WORKING out in the gym doesn't help us lose weight after all. Now they tell us. Scientists have confirmed what, if we're truthful, we knew all along, that the best way to keep fit is by eating less and keeping moderately active throughout the day.
So I, like hundreds of thousands of others who regularly work out in the 21st Century version of a torture chamber, have been wasting my time and money while convincing myself it is all for my own good.
This became blindingly obvious just over a year ago when our family got together to watch old home cine-films an uncle had just converted to video.
My mother and aunts, all with several children each, some with young babies, were filmed in the 1950s and 1960s on holiday at the beach, at weddings or just playing with the family in the garden.
All of them were not just slim, but beautifully toned. There wasn't a trace of cellulite on their legs, their tummies were flat, their upper arms firm.
It didn't seem fair. Myself, sisters and cousins regularly work ourselves into the ground at the gym, at step and aerobics classes because we're desperate to achieve this sort of look. Yet none of us look half as good.
So how did they do it? "We didn't drive, we had to walk everywhere," said one aunt. Great for the legs. They went to the shops to buy fresh produce every day, then had to carry it all home. And my mother was still using a mangle to help her get through a family of eight's washload. That explains the upper arms.
Once they started, there was no stopping them. "We used to bake several times a week, using wooden spoons, not electric whisks. And we didn't have help with the housework, which included hauling huge carpet rugs outside, hanging them over the line and beating them hard, and getting the coal in several times a day because we had no other heating."
We had to admit that, today, we drive everywhere and complain about having to load our shopping from the supermarket trolley into the car once a week. We have vacuum cleaners and dishwashers, and many of us have help with cleaning. Yet the time and energy we are saving is poured into driving to our nearest ludicrously expensive gym to work up a sweat on ridiculous, possibly now pointless, machinery.
If we put the same physical energy into our homes, gardens or doing something vaguely productive we could save ourselves a fortune. If our rowing, step and cycling machines were wired up to the National Grid we could probably have free electricity for life, too.
And, at the end of it all, we come home, exhausted, fit for little else than slumping down in front of the telly with a microwaved readymeal.
If we're honest, none of us wants a return to the sort of boring, domestic drudgery my mother and aunts were stuck with. And bouncing mindlessly up and down on the latest hi-tech machinery, while watching Britney or Madonna on MTV is still, for most of us, marginally more enjoyable than lugging heavy shopping bags home on foot, or beating a huge carpet.

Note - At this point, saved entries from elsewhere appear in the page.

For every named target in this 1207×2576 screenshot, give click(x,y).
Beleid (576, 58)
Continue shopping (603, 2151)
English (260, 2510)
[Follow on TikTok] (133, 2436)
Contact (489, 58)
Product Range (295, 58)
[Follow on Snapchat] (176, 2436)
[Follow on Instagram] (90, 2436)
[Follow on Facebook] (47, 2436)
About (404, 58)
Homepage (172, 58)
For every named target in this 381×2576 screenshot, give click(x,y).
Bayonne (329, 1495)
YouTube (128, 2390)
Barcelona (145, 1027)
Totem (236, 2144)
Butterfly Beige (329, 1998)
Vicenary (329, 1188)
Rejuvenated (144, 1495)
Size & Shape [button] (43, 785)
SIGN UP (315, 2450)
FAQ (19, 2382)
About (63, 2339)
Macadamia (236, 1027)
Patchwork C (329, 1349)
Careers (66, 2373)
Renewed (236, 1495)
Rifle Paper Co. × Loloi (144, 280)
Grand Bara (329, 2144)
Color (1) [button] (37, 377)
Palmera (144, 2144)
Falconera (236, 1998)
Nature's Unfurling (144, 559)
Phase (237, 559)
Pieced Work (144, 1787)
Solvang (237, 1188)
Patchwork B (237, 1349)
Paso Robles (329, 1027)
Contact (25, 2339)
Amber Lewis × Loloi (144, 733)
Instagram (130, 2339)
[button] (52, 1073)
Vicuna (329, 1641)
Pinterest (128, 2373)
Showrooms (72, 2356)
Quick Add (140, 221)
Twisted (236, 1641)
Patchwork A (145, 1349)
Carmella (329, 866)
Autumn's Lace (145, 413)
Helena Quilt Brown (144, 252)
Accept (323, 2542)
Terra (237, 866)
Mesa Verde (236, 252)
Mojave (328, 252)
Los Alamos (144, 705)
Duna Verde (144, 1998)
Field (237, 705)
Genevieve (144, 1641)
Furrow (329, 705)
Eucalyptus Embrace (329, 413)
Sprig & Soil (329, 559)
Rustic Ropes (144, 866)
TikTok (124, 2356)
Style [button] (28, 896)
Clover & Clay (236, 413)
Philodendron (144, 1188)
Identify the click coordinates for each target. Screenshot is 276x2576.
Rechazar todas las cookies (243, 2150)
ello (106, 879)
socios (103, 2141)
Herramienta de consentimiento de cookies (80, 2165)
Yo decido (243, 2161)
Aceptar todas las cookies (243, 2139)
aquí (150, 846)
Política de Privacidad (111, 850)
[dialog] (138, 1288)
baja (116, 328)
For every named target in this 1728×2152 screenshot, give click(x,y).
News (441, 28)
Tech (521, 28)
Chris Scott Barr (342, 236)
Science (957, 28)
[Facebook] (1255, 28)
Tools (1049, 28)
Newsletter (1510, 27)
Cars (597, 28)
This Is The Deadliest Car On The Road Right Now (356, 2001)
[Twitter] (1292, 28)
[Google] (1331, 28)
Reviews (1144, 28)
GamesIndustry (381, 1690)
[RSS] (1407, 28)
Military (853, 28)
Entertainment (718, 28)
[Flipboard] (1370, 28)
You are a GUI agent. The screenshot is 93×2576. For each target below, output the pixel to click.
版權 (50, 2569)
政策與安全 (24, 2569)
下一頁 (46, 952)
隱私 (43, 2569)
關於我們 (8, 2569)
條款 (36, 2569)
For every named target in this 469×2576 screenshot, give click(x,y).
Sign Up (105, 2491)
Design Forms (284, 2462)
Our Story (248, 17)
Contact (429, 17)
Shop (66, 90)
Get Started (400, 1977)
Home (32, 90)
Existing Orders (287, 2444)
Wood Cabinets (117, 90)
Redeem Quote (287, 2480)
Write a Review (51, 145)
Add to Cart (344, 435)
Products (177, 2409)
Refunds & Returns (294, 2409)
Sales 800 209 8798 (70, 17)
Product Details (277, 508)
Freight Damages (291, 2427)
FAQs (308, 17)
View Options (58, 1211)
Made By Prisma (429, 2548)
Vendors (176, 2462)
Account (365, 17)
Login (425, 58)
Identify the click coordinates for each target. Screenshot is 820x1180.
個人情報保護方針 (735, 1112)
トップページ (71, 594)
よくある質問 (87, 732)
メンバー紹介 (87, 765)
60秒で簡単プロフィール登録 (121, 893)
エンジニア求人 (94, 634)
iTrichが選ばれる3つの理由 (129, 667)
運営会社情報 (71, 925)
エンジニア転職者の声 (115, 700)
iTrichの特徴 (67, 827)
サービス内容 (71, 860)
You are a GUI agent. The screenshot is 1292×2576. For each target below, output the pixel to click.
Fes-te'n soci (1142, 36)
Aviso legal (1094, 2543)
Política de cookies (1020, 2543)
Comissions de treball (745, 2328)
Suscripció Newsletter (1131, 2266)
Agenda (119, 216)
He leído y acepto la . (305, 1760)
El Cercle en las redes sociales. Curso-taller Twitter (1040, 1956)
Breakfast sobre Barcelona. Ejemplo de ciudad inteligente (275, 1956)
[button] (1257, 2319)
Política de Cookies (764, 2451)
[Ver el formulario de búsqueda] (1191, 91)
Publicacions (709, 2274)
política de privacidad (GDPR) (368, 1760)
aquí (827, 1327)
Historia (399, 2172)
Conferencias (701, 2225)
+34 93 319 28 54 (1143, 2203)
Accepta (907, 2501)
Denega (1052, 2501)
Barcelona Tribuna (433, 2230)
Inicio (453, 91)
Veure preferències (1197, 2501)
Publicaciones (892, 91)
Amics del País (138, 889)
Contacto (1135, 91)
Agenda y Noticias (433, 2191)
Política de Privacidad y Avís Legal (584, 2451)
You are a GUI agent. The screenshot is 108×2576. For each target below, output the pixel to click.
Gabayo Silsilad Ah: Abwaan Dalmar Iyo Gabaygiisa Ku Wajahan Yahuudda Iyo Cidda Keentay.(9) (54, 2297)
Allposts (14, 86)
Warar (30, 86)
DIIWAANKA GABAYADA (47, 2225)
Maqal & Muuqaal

Any exercise is better than none at all. But going to the gym isn't a sign of being a fit and energetic person - in my case, I confess, it's the lazy way out.
FRIENDS star Jennifer Aniston talks intensely in an interview about her low self-esteem and her new, short, shaggy hairstyle, which she hates. "I did it mainly to relieve me of the bondage of self," she says. So her hairdresser asked her: "What do you want doing?" and she responded: "Just relieve me of the bondage of self." And she's surprised he gave her a goofy haircut?